• **Exercise passage**
□ □ □ □ □ □ □

# Containers



## Termy (Aug 8, 2021)

Sometimes I reuse the bottles. But how well do the seal ? For one, glass with a metal lid is probably top of the list. 

So anyway then you got the plastic ones. The type they had for a while had a normal lid and a thing with holes under it. Take lid off then the hole thing and you can stick a spoon in there. 

But when you screw that lid down it i pretty sealed. 

Not so with the new ones. They just got the lid and it has a door or two for sift or whatever. The holes are right in it. 

Well those flip top doors do not seal all that well, sometimes you can see they are not even all the way down. 

I have some spices for years, and I know they have reduced potency, but if they weren't in good sealed containers they lose the potency alot faster. 

It makes a difference in how long the spices last. 

T


----------



## msmofet (Aug 8, 2021)

Termy said:


> Sometimes I reuse the bottles. But how well do the seal ? For one, glass with a metal lid is probably top of the list.
> 
> So anyway then you got the plastic ones. The type they had for a while had a normal lid and a thing with holes under it. Take lid off then the hole thing and you can stick a spoon in there.
> 
> ...



I don’t remove the inner seal on the flip top spice jars. I peel it back enough to measure or sprinkle. I place the seal back over the opening and put a zip top sandwich bag over the top before screwing the plastic lid back on. Works great for me. If I want to use the sprinkler hole in lid I just fold inner seal over, place lid on sprinkle then when done I do above steps before storing.


----------



## Ruffsta (Jan 23, 2022)

personally when i buy in bulk, i divide into food saver bags - (you can get the rolls and cut to size and measure by bottle)... i re-fill the bottles as needed.. so i'm never worried about stuff like that and i have plenty to last me for a long time.. that's just my way of doing things..

i also have a dehydrator and grow my own vegetables.. so making my own blends of spices works out for me too..


----------



## buckytom (Jan 23, 2022)

□ □ □ □ □ □ □

• **Material supplied**
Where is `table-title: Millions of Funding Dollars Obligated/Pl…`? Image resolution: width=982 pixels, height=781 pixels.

□ □ □ □ □ □ □

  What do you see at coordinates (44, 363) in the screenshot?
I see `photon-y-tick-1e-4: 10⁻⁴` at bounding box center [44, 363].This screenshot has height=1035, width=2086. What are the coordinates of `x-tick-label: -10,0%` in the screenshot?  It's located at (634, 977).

□ □ □ □ □ □ □

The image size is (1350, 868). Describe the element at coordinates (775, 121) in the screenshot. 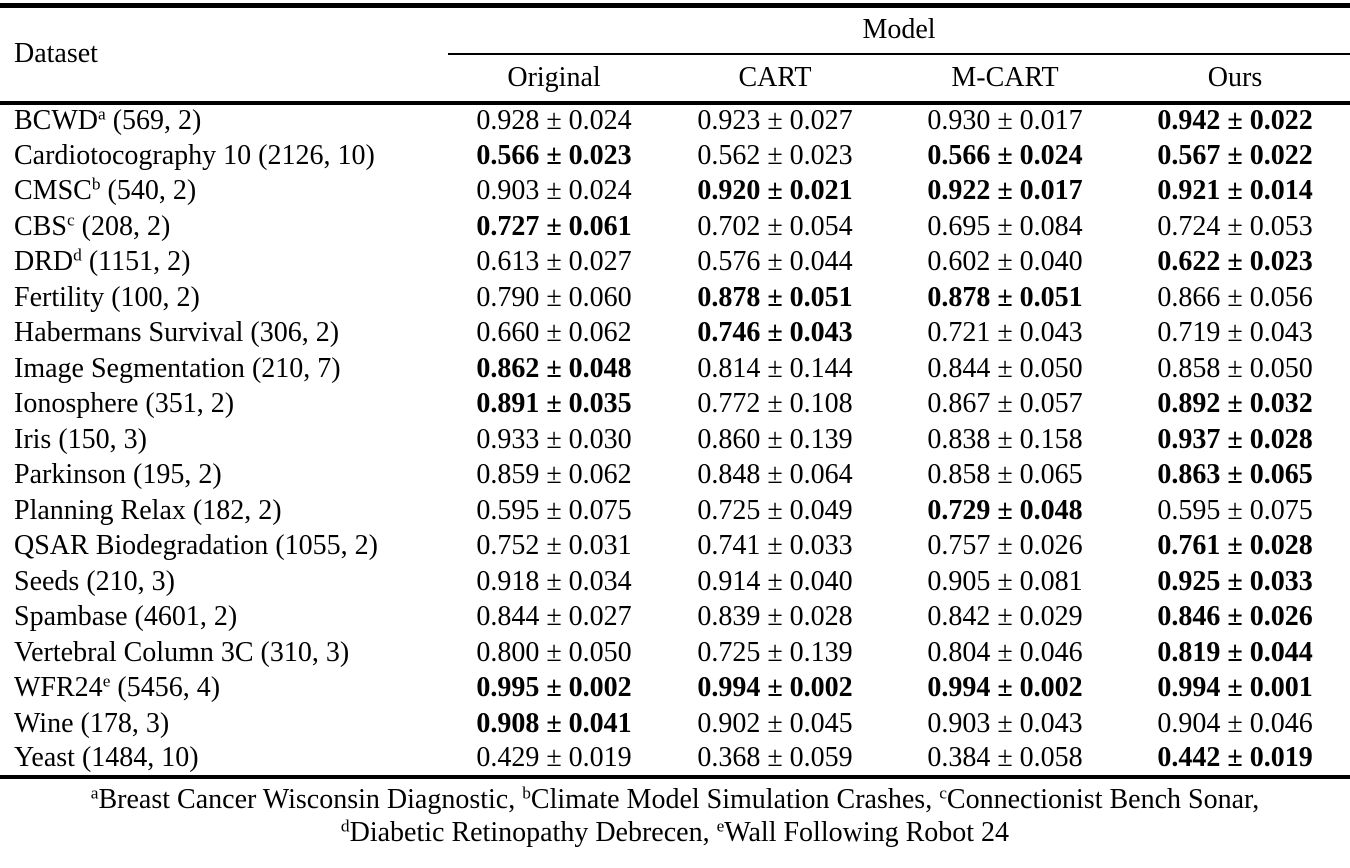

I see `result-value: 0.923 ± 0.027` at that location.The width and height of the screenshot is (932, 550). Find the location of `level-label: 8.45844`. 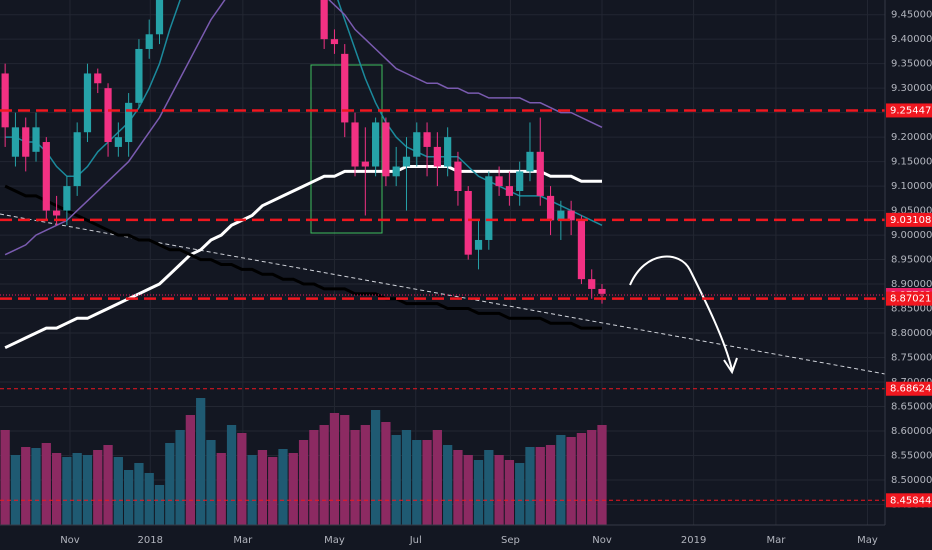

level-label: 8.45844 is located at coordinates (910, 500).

□ □ □ □ □ □ □

• **What is being asked**
Decide whether each statement below agrees with the spice containers thread, answering yes or no and quoting the deciding words from the thread. (a) Termy ranks glass with a metal lid as probably the best option for sealing. (b) msmofet removes the inner seal on flip top spice jars. (c) Ruffsta splits bulk purchases into food saver bags. The listing comes from a different source than the text.

• **Written reply**
(a) Yes: "glass with a metal lid is probably top of the list"
(b) No: "I don’t remove the inner seal on the flip top spice jars."
(c) Yes: "when i buy in bulk, i divide into food saver bags"